Monday, Jul. 26, 1937

Frank Solution

For six months an unanswered national question has been: Where would the great brain of Glenn Frank be put to work next? Since he was ousted as president of the University of Wisconsin after a bitter dispute with Governor Philip Fox La Follette (TIME, Dec. 28, Jan. 18), 49-year-old Dr. Frank, who once drew up a League of Nations covenant and for four years edited the now defunct Century magazine, has had little more mental exercise than that required to produce his syndicated editorial germinations. Last week the Frank question was answered. The farmers of seven prosperous Midwest States will get the benefits of his brain free of charge to them, but at a good salary for him. He became editor & president of Rural Progress, a monthly magazine distributed free to 2,000,000 farmers. His pay will be several thousand better than the $15,000 a year paid him by the University of Wisconsin, plus a stock interest.

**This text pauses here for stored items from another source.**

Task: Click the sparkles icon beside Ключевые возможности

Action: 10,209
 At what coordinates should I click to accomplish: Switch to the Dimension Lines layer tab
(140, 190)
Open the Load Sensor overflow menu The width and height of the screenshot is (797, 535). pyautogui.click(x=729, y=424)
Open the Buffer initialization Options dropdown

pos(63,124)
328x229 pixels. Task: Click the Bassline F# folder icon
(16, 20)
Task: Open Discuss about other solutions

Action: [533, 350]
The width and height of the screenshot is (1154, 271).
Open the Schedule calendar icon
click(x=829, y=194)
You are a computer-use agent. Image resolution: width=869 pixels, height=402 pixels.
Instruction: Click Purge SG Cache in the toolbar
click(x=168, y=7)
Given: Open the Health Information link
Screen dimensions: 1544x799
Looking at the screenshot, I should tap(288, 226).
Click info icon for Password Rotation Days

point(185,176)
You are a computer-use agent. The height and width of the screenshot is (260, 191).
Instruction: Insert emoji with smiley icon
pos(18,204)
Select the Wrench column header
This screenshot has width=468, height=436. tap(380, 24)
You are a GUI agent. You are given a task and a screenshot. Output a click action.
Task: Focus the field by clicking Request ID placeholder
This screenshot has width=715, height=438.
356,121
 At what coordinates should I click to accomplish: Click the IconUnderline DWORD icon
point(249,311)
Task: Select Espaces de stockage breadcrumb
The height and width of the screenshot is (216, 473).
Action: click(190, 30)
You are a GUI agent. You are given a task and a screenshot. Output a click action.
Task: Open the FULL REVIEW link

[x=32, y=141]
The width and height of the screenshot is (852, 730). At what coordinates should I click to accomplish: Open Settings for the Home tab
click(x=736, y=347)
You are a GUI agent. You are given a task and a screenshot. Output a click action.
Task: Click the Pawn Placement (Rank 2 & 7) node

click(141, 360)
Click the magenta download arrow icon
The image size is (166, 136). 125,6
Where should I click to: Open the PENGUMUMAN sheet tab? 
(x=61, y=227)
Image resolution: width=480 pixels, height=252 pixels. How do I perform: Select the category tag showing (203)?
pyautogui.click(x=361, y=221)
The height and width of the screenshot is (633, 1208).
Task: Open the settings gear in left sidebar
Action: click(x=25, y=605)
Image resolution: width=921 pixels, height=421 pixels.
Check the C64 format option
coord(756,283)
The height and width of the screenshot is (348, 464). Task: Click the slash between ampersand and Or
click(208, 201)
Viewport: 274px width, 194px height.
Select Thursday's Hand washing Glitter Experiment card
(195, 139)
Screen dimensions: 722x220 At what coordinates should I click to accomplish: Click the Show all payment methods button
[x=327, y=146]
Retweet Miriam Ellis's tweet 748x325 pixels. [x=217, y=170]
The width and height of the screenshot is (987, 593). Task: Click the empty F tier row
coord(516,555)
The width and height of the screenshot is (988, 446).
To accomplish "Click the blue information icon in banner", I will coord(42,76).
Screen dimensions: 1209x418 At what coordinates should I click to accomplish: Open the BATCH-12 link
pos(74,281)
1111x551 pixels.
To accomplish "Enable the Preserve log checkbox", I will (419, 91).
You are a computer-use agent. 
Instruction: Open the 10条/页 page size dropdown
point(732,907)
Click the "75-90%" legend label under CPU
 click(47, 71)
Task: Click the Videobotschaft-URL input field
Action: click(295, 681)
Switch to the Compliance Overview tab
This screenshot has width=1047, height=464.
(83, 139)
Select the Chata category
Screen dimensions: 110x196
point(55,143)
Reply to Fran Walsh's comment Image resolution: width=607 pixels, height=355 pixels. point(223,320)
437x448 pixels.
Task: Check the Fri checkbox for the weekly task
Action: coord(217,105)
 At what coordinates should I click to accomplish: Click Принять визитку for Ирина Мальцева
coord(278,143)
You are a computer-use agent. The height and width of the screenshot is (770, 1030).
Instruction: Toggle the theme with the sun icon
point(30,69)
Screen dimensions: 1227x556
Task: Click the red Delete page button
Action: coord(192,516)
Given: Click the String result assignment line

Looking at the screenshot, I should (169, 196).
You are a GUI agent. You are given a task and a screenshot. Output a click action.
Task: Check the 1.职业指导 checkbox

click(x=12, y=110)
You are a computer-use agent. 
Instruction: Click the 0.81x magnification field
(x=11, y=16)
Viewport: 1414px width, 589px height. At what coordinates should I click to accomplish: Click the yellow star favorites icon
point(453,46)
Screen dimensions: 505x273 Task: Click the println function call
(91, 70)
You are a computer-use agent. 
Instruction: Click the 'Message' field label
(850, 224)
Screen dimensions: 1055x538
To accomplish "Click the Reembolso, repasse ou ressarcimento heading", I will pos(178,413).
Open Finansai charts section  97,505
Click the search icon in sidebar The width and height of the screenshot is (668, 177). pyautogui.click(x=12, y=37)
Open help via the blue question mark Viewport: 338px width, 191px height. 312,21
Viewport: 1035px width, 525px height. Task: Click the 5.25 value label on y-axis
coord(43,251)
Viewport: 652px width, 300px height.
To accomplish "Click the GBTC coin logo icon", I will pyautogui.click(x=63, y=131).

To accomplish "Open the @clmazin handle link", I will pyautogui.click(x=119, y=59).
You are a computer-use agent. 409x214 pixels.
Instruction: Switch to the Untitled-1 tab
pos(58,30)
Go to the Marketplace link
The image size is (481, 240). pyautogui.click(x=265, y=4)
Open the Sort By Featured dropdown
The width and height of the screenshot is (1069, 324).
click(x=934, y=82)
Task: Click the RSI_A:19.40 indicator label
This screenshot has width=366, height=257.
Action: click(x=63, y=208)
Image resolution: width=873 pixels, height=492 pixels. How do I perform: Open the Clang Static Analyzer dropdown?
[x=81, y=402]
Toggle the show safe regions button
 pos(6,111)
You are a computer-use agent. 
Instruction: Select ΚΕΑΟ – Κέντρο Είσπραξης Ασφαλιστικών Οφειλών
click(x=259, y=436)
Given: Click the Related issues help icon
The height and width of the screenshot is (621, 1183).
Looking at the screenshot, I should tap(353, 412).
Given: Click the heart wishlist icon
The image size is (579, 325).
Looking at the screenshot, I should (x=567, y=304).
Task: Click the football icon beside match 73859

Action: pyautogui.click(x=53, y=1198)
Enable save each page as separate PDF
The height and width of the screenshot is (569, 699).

Rural Progress was started in Chicago in November 1934 by Maurice Vallee Reynolds, young advertising man a few years out of Loyola University, and other backers including Frank Arthur Vanderlip. The idea was that farmers were ripe for advertisers, if one could pick the right farmers. The area chosen was Ohio, Indiana, Illinois. Iowa, Minnesota, Wisconsin, Michigan. A mailing list of 2,000,000 abie-to-buy-thing's farmers was selected, and Rural Progress advertising salesmen were ready to do business. Revenue to date has been $1,500,000 and early this year the magazine was out of the red. A full-page ad now brings $4,800.

Editor Frank, though no farmer, can recall a boyhood in rural Missouri and his part in building up Wisconsin's College of Agriculture. Last week he bought for $40,000 a large residence at Maple Bluff near Madison. Wis. from where he will shuttle to Si from his work in Chicago, His plans for Rural Progress, in addition to continuing its fiction, cooking hints, jokes, illustrated articles in color rotoprint, include "objective dealing with legislation and policies affecting agriculture" and a Frank editorial page. Knowing his instinct for protective coloration, friends expect him to shed his starched shirts at the typewriter (see cut, p. 41).